Update 10/20: Exporting as PPT -> "An unknown error occurred". Right. Not the only keynote bug, but certainly a bad one. Apple doesn't do very many industrial quality apps, and this isn't one of them (yet).

Monday, September 19, 2011

Resolving ghost printers in Win7 - delete redundant print queue

My corporate Win 7.64 box had a printing problem. Everything looked fine, but jobs sent to some printers didn't appear.

I was also seeing "ghost" printers -- they displayed in Windows print dialogs, but they didn't show in Control Panel "Devices and Printers".

For example, from the print dialog I saw "biz-c1" and "biz-c1 (copy 1)", but from the control panel I saw only "biz-c1 (copy 1)".

I think this glitch came from running an XP or 32 bit Win 7 printer installer on a 64 bit machine.

The printers that had this problem had an extra context menu entry "delete print queue". After a I deleted the "older" (non-copy 1) queues this context menu item disappeared! (Google was no help, this was my closest hit.).

The transient "delete print queue" menu item worked to fix the print dialogs. They again show a single queue. Even better, my printing was restored.

I assume this is a bug in Windows 7 that Microsoft knows about. There has to be a reason that the "delete print queue" option appeared on printers that had a redundant print queue. It's odd that it's not better documented however.

Sunday, September 18, 2011

Facebook Pages: Only Administrator status updates go to fans

There are many books and web pages that try to explain how Facebook works.

Alas, even the most topical material gets most things wrong -- confusing messages with stream updates for example. It doesn't help that the rules change constantly [2]. Even Facebooks own, very limited, documentation is often dated. For example ...

Facebook Pages: How to manage a Facebook Page - Facebook Help Center:

... Your Page [1] can now post status messages - short text-only messages like those found on user profiles. Soon, these statuses will appear in fans’ News Feeds...

I don't know when this was last revised, but Page updates have been appearing in my News Feeds for months.

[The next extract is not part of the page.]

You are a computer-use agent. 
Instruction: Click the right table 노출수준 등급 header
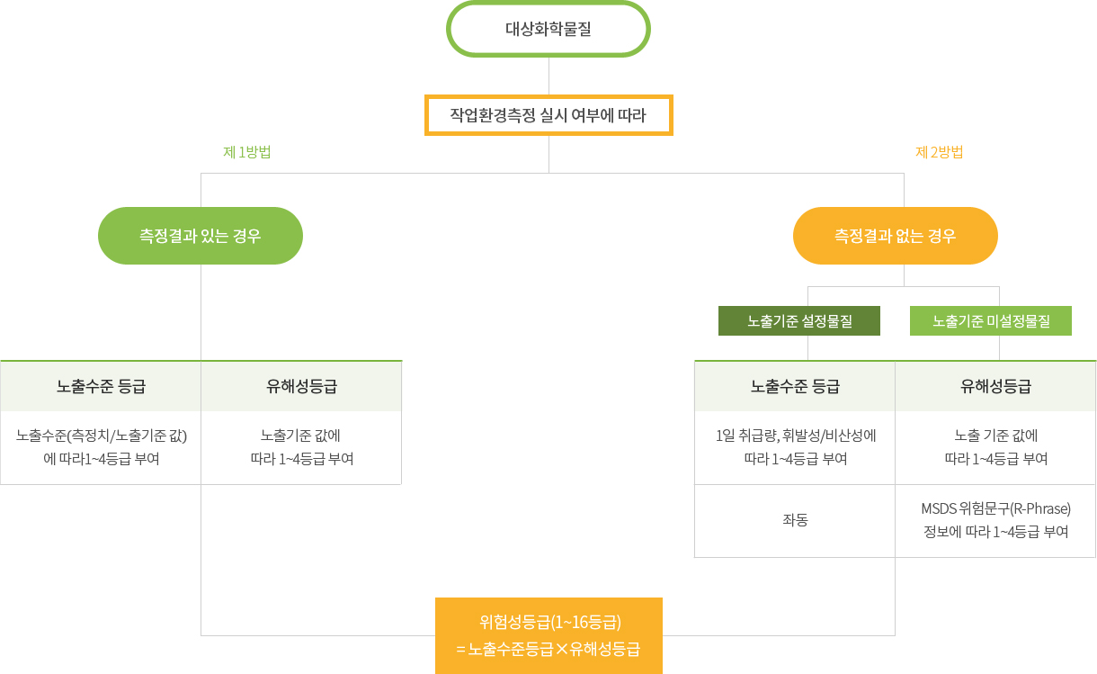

Ultimately, the only documentation on Facebook is Facebook. It's mind-boggling that this works for them. Suggests most of humanity has given up on understanding how the modern world works; which means that modern services need not be understandable.

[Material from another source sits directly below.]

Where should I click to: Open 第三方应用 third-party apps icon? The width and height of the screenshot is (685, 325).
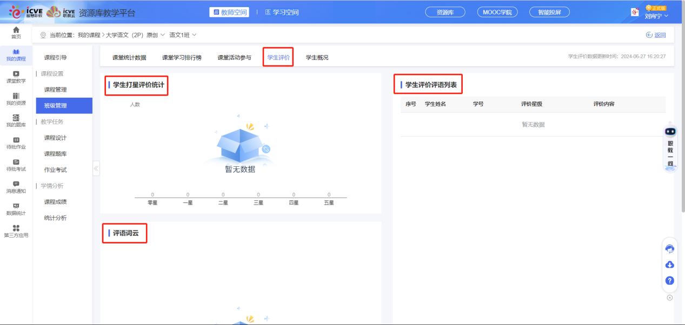(15, 232)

If you want to know how something works, you have to experiment.

So I did this experiment on one of the Pages I administer. These Pages are "Liked" in my Profile.

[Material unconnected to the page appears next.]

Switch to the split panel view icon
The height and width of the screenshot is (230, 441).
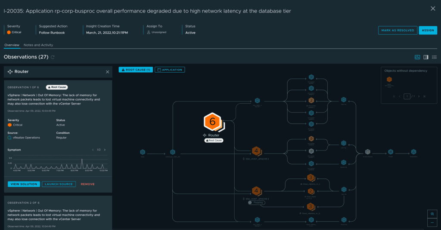[x=425, y=57]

I posted from two non-admin accounts (Emily and mine) and 1 admin account. I found.

  1. When a Person posts an update on a publicly accessible Page it is public and viewable to anyone on the net, regardless of one's FB privacy settings. This is obvious in retrospect, but I suspect most people don't know this.
  2. When a Page posts an update it goes to all subscribers.
  3. When someone you "Friend" posts an update on a Page you subscribe to you will receive a Wall (stream) update notice.

What I couldn't test is what happens when someone who is not a "Friend" of mine posts an update to Page I "Like". I suspect, in this case, I will not receive any Wall update.

So for the Pages I administer, if I want a status update to be received by all "Fans", I need to post it "as the Page" rather than using my personal account.

john

[1] In Facebook lingo a "Page" is something belong to an organization or celebrity or business. Individuals have "Walls". "Pages" have "Fans", regular people have "Friends".
[2] For example -- until today Facebook sharing has been symmetrical. If I "Like" someone they are notified of my shares and I'm notified of their shares. We have mutual access. Ok, I'm simplifying, the notification rules are constantly changing.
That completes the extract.